2022 Michigan Corn Hybrids Compared
December 8, 2022 Author: Maninder Singh
The Michigan State University Department of Plant, Soil and Microbial Sciences conducts the Michigan Corn Performance Trials each year in cooperation with MSU AgBioResearch, the Ohio State University, seed corn companies and farmers to determine yield and quality performance for corn hybrids throughout the state of Michigan.
Seed companies are invited to enter their hybrids in the trials and a fee is charged to cover incurred expenses. Separate indices for grain (pg. 10 and 11) and silage (pg. 25) provide a list of all hybrids entered in the 2022 trials. A total of 204 hybrids from 15 brand names make up the 230 entries, which translates into 2,760 separate plots planted across 12 grain locations and 9 silage locations in Michigan in 2022. Hybrids are entered into zones based upon growing degree days and then grouped into Early and Late trials based upon relative maturities. Company names used in association with hybrid numbers refer to the brand. Hybrid numbers are designated by the company.
Hybrids may have a seed-applied insecticide that is not listed in the bulletin. These seed-applied insecticides may enhance yield. The “TRAIT” column lists the abreviation for a hybrids technology package, Hybrid technologies and their respective abbreviations can be found in Table D.1 (pg. 7). Trait codes used to define these hybrid technologies can be found in Table D.2 (pg. 7). All other hybrid traits not listed in Tables D.1 or D.2, pertaining only to hybrids with the given superscript per the hybrid index (page 10, 11 and 25, respectively), can be found in Table D.3 (pg. 7).
How to Use This Bulletin
Tables list hybrids alphabetically and contain yield results for each location along with trial averages within each zone. Complete one-year yield results are listed in tables for each trial within each zone, where data is available. Two-year yield results can be found on our website listed below. One- year single-site results are less reliable than multiple year and multiple location averages, therefore one-year single- site results should be interpreted with more caution. Confidence in corn performance data increases as the number of years and the number of testing locations increase. Results for corn grain and corn silage trials are also listed on our website: https://www.canr.msu.edu/varietytrials
Results are the average of four replications grown in close proximity to one another. Two or more plots of the same hybrid in the same field may produce somewhat different results because of uncontrolled variability in the soil and other environmental factors. Replication and randomization of entries are two methods employed to reduce this variability. Because these methods do not eliminate all variability, the magnitude of difference necessary for statistical significance has been calculated for yield, moisture content, and test weight. The least significant difference (LSD) is the amount an individual hybrid would have to differ from another hybrid to be considered significantly different. The coefficient of variability (CV) is indicative of a trial’s precision. Trials with low levels of error variation have lower CV values.
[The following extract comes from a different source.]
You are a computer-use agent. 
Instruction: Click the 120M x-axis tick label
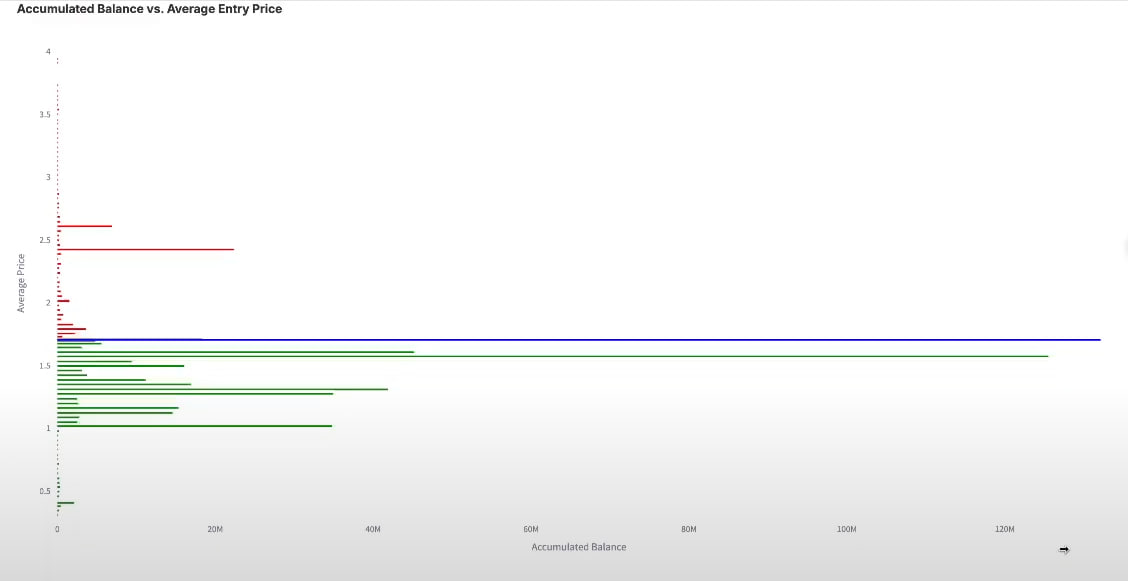1004,529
The highest yielding hybrid in each trial is indicated with a double asterisk (**), hybrids that are not significantly different from the highest yielding hybrid are indicated with a single asterisk (*). Other agronomic information relative to each trial is given in Table B for the grain trials (pg. 9) and Table C for the silage trials (pg. 24). Fertilizer amounts are shown as total pounds per acre of N, P2O5, and K2O applied during the season.
Season in Summary: 2022
Entry forms for participating companies were due March 15th; by the end of March seed was starting to arrive. After a lot of paperwork, printing labels, and placing labels on packets, we began counting seeds and filling packets. Seed packets were sorted by trial and location and organized according to the randomization for each location.
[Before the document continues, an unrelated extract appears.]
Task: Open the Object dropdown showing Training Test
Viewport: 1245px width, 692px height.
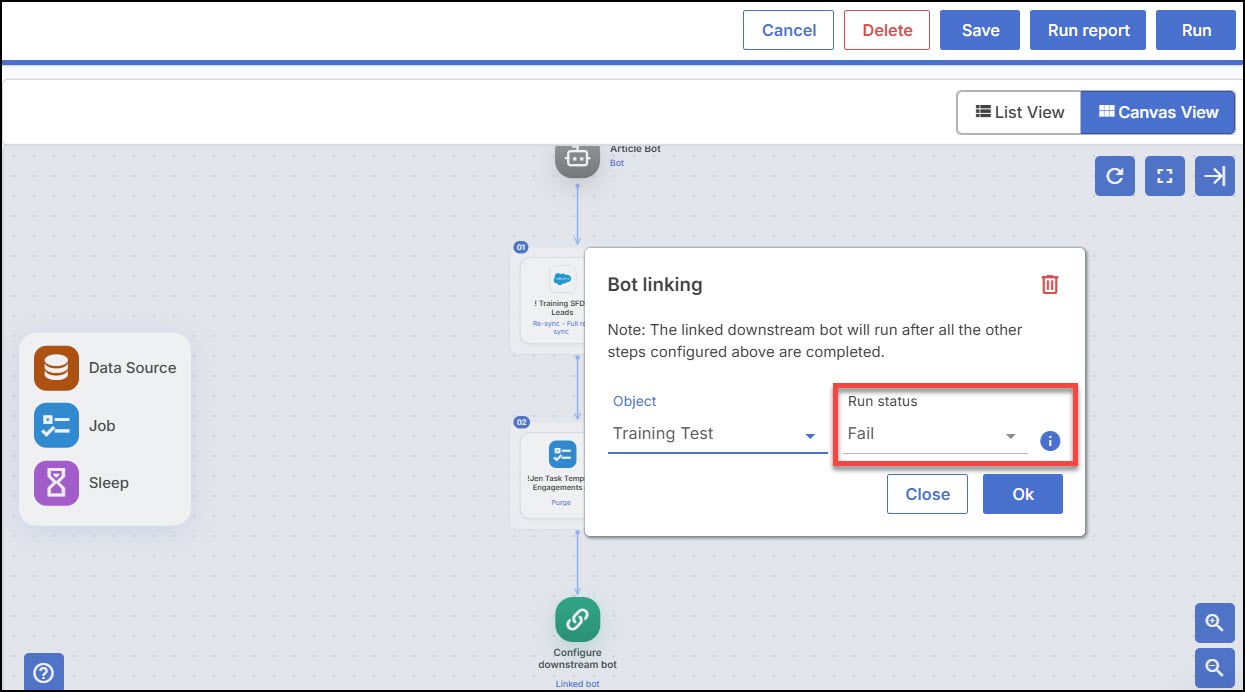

Planting commenced in Ingham County on May 11th and ended in Iosco and Osceola Counties on June 3rd. Changes in county locations for the 2022 season included moving the Missaukee County location to Gingrich Meadows in Osceola County.
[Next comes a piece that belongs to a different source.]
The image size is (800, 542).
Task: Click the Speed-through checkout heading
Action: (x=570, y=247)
Weed control was applied at trial locations as needed. Fertilizer applications were consistent with rates that were necessary based on soil type, soil samples, and cooperator recommendations for the field. Stand counts were conducted at all trial locations between the V4 and V6 growth stages.
Silage harvesting began on September 13th in Branch County, and finished on September 22nd in Iosco and Presque Isle Counties. Grain harvest started on October 22nd in Ingham County and ended November 29th in Presque Isle County.
Due to various uncontrollable circumstances, the Wood and Huron County locations have been dropped. Due to severe lodging, Presque Isle - Early Grain trial was also dropped.
Table A (pg. 5) presents 2022 accumulations of temperature, rainfall, and heat units plus their deviation from 30- year norms. Data is obtained from Michigan State University weather stations located closest to each trial location. Actual accumulation at each location may vary slightly. The weather summary is provided by Dr. Jeff Andresen from the Department of Geography using data from the Michigan State University Agricultural Weather Office.